→ What is required
Begin at the line below that has "Task: Open the Raticate image" and stop after the line that has "This screenshot has height=527, width=801.". Please restate only those lines, word for word.

→ Given entries
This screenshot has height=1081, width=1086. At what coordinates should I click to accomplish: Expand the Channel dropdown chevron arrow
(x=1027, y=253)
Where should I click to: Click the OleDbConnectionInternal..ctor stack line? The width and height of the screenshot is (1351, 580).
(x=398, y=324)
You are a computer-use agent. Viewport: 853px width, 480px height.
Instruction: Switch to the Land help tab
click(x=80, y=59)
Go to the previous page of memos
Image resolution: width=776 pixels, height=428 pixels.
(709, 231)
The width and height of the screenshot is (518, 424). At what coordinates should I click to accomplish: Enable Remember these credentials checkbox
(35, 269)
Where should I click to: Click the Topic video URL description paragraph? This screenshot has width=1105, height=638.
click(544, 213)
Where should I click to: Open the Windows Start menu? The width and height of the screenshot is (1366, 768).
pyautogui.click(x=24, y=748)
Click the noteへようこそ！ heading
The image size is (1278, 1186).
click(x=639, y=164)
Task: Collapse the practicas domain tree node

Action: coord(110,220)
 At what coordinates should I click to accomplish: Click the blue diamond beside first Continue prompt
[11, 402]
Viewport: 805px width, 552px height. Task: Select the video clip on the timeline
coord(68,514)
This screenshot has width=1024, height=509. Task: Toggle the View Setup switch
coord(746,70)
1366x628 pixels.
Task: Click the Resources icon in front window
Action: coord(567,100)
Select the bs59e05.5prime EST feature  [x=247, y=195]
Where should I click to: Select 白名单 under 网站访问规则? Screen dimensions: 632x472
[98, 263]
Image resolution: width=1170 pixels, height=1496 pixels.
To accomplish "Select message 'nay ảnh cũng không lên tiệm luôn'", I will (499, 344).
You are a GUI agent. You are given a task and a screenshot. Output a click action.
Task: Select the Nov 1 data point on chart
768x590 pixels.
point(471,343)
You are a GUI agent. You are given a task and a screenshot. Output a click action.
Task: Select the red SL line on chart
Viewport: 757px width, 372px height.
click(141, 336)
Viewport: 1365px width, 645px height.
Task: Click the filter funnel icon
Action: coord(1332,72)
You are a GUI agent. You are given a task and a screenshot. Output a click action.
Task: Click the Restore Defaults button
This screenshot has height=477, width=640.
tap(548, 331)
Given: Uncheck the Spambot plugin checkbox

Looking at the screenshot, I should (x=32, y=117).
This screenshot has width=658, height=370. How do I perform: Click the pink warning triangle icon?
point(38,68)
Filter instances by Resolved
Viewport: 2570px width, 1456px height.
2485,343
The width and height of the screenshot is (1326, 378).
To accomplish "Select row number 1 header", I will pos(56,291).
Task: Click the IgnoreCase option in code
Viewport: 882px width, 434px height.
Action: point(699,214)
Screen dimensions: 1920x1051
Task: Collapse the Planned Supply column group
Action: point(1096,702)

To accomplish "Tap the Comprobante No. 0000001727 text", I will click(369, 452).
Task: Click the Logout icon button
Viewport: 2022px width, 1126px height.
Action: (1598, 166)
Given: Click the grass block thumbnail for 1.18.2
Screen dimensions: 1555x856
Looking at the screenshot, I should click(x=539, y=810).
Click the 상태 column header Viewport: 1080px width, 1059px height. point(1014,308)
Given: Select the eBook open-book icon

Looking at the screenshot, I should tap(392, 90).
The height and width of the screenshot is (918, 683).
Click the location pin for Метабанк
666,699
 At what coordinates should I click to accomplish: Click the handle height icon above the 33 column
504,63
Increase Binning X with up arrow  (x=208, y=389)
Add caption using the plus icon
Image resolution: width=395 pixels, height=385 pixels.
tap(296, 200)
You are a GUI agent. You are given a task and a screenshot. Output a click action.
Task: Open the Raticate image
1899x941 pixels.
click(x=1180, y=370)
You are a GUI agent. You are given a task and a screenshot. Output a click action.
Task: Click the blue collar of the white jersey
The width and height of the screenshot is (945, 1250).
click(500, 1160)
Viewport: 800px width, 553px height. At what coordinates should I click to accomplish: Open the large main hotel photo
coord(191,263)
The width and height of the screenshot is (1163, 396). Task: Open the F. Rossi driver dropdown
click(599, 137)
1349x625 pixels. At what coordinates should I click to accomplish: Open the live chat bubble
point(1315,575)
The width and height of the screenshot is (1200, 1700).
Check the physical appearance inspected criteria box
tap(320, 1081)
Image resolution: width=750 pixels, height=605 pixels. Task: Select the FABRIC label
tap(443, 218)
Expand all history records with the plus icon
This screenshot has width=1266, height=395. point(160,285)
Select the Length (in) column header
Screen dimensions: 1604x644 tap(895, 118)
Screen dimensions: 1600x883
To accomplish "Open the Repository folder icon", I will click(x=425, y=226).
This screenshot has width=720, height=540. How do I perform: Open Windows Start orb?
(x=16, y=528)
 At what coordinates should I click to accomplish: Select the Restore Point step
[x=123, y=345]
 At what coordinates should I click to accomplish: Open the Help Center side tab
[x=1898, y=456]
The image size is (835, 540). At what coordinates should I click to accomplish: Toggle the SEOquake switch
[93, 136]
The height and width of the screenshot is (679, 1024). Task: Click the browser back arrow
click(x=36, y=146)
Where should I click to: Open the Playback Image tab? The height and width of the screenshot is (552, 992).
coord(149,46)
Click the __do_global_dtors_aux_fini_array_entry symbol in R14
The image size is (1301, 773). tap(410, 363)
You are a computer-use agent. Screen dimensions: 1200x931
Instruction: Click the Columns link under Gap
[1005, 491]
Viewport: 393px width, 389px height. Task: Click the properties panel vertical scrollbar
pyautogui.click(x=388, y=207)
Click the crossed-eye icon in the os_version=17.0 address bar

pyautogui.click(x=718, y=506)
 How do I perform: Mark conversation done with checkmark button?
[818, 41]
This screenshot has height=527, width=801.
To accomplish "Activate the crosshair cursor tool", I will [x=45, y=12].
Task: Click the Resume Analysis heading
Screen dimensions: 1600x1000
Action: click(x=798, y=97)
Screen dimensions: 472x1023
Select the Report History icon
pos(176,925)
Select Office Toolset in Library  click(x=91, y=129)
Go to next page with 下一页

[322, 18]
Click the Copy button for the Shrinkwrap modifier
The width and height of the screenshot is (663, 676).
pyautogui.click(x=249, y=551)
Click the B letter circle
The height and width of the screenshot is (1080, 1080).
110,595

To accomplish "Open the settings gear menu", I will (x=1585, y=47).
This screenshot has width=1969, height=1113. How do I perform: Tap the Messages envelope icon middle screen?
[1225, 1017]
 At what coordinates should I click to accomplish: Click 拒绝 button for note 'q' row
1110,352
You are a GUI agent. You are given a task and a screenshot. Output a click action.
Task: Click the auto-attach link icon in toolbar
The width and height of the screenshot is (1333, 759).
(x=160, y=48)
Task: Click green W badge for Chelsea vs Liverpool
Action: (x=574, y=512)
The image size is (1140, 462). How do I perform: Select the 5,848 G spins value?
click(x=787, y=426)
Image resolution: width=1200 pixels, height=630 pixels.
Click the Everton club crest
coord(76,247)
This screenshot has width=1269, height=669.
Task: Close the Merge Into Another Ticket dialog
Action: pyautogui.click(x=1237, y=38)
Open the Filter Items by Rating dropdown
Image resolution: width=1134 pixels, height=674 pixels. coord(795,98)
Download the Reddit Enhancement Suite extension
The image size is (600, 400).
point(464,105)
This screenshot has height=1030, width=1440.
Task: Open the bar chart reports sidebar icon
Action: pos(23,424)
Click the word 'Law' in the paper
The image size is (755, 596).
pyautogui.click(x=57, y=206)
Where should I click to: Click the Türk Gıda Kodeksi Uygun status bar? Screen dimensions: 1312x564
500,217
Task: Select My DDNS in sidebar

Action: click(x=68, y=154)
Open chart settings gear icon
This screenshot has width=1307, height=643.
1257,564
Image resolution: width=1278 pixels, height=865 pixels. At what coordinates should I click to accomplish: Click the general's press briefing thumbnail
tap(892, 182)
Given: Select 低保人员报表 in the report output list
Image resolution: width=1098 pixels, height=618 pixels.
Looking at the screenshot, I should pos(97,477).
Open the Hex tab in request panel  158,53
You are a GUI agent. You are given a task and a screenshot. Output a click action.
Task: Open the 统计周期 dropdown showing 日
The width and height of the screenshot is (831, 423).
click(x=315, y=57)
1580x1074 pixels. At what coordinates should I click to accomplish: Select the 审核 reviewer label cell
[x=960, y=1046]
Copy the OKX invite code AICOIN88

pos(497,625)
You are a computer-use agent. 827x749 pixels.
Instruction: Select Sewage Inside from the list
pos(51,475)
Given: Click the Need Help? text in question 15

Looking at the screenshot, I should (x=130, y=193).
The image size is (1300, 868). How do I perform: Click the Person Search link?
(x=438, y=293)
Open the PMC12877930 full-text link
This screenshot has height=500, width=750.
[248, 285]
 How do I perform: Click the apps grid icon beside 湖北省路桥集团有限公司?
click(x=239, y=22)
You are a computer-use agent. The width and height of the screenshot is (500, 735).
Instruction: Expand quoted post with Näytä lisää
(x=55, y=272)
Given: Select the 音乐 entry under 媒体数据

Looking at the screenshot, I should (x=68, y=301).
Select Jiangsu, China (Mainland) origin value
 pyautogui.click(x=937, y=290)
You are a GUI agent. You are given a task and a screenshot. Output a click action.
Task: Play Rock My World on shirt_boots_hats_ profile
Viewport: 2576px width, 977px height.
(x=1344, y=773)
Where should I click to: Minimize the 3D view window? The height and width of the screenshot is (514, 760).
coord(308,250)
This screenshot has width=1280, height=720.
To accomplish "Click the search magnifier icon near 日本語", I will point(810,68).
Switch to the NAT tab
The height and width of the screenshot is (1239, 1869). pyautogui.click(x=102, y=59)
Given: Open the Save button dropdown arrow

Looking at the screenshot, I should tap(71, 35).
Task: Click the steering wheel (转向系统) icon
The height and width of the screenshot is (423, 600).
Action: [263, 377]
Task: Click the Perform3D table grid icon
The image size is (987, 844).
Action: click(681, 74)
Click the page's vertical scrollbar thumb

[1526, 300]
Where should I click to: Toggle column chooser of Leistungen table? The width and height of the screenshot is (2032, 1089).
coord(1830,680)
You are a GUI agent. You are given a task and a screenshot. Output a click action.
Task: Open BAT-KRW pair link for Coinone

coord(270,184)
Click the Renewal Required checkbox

→ Response for this exercise
Task: Open the Raticate image
1899x941 pixels.
click(x=1180, y=370)
You are a GUI agent. You are given a task and a screenshot. Output a click action.
Task: Click the blue collar of the white jersey
The width and height of the screenshot is (945, 1250).
click(500, 1160)
Viewport: 800px width, 553px height. At what coordinates should I click to accomplish: Open the large main hotel photo
coord(191,263)
The width and height of the screenshot is (1163, 396). Task: Open the F. Rossi driver dropdown
click(599, 137)
1349x625 pixels. At what coordinates should I click to accomplish: Open the live chat bubble
point(1315,575)
The width and height of the screenshot is (1200, 1700).
Check the physical appearance inspected criteria box
tap(320, 1081)
Image resolution: width=750 pixels, height=605 pixels. Task: Select the FABRIC label
tap(443, 218)
Expand all history records with the plus icon
This screenshot has width=1266, height=395. point(160,285)
Select the Length (in) column header
Screen dimensions: 1604x644 tap(895, 118)
Screen dimensions: 1600x883
To accomplish "Open the Repository folder icon", I will click(x=425, y=226).
This screenshot has width=720, height=540. How do I perform: Open Windows Start orb?
(x=16, y=528)
 At what coordinates should I click to accomplish: Select the Restore Point step
[x=123, y=345]
 At what coordinates should I click to accomplish: Open the Help Center side tab
[x=1898, y=456]
The image size is (835, 540). At what coordinates should I click to accomplish: Toggle the SEOquake switch
[93, 136]
The height and width of the screenshot is (679, 1024). Task: Click the browser back arrow
click(x=36, y=146)
Where should I click to: Open the Playback Image tab? The height and width of the screenshot is (552, 992).
coord(149,46)
Click the __do_global_dtors_aux_fini_array_entry symbol in R14
The image size is (1301, 773). tap(410, 363)
You are a computer-use agent. Screen dimensions: 1200x931
Instruction: Click the Columns link under Gap
[1005, 491]
Viewport: 393px width, 389px height. Task: Click the properties panel vertical scrollbar
pyautogui.click(x=388, y=207)
Click the crossed-eye icon in the os_version=17.0 address bar

pyautogui.click(x=718, y=506)
 How do I perform: Mark conversation done with checkmark button?
[818, 41]
This screenshot has height=527, width=801.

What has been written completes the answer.